実戦に復帰
「ゲームで投げるのが1年弱ぶりだったので、やっとできたなという感じです」。
昨年7月に『右ひじ関節鏡視下遊離体除去術』を行ったロッテの佐々木千隼が、4月3日のヤクルトとの二軍戦で実戦復帰。ここまで二軍戦に2試合登板するなど、復活に向けてまた一歩前進した。
佐々木は昨年7月に手術を受けた後、ロッテ浦和球場を中心にリハビリトレーニングを続けてきた。またこの故障は、決してマイナスなことばかりではなかった。「どこの筋肉が弱いとかを病院やトレーナーさんに教えてもらったり、今まで気にしてこなかったことを学べたのは大きいかなと思います」。肩、肘に関しての知識、トレーニングの方法など新たな引き出しを増やすことができた。
コツコツとリハビリを続け、ブルペンでの投球練習、シート打撃など段階を踏んでいき、4月3日のヤクルトとの二軍戦で復帰を果たした。
佐々木は「投げられて良かったなという感じ。色々(課題と収穫は)ありますけど、まだ2回しか投げていないです。細かいことを突き詰めていきたいですけど、痛みなく投げられたことが一番」と2試合の登板を振り返り、「色々課題があるなかで、今後投げさせてもらえるのであれば、修正していかないといけないと思っています」と決意を述べた。
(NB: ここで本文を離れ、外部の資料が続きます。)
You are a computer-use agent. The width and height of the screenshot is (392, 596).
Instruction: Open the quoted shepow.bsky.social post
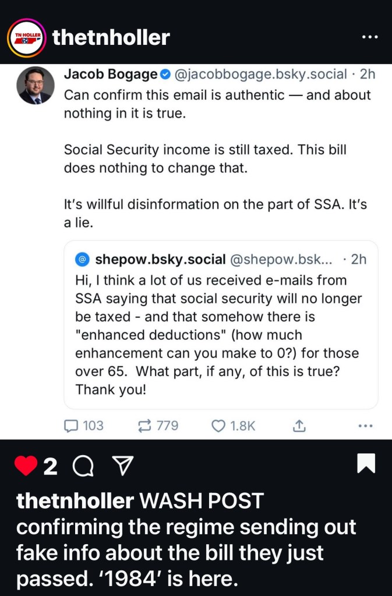pos(220,335)
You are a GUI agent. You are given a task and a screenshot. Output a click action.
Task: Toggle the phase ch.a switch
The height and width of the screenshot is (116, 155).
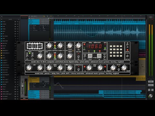coord(78,70)
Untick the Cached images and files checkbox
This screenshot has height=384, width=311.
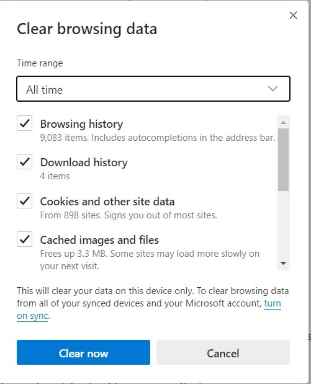24,239

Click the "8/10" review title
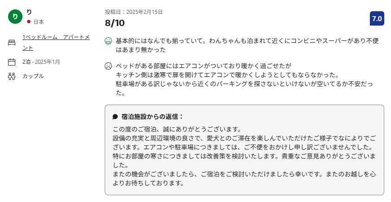click(115, 23)
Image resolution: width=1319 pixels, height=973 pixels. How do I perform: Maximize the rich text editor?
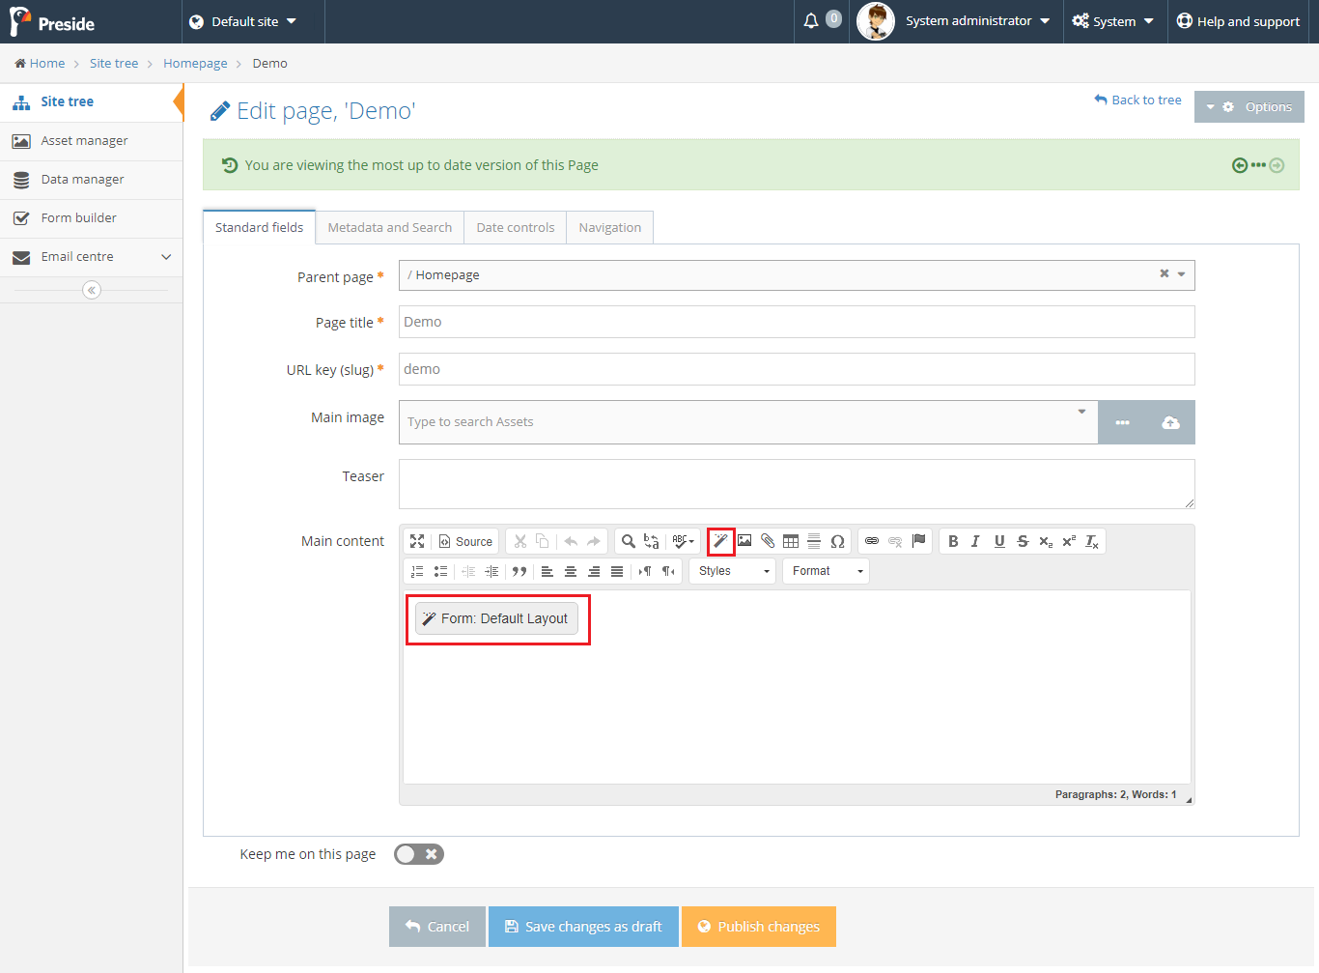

佐々木を指導する小野二軍投手コーチは「実戦にやっと少し入ってこれたかなという感じです。彼本来の姿ではないとは思っているんですけど、実戦で投げていく中で、彼本来の状態を少しずつ取り戻せるようにさせていきたいなと思います」と話しており、現状では完全復活に向けた階段をまた一歩上ったところだ。
好感触の外角ストレート
本来の状態を取り戻す過程ではあるが、その中でもキラリと光ボールを投げている。4月13日の日本ハムとの二軍戦、7回一死走者なしの場面、松本剛に対し3ボールから投じた4球目と5球目の外角ストレートは、捕手・宗接唯人のミットに吸い込まれる素晴らしいボールだった。
佐々木自身も「ああいったボールをコンスタントに投げられればいいなと僕も試合後に思いました」と好感触を持った。
「投げミスすることなく、外角にコンスタントに決められれば、ゲームは作れるなと感じます。難しいことだとわかっていますけど、それをやらないと一軍にも上がれないし、一軍で勝てないと思う」。
手応えを感じた一方で、外角にキッチリと制球する確率を増やしていかなければ、一軍の打者、一軍で勝負ができないと感じたようだ。一球が命取りになる勝負の世界。細かい制球力が、非常に重要になってくる。
二軍戦に復帰し課題と収穫点をみつけた佐々木が、次に目指すところは当然一軍のマウンド。「全然二軍で結果を出していないですし、二軍で結果を出したいなというところです」と佐々木。ロッテファンも、佐々木が一軍で投げる日を楽しみに待っている。二軍で結果を残し、一軍のマウンドで躍動する姿をファンに見せたいところだ。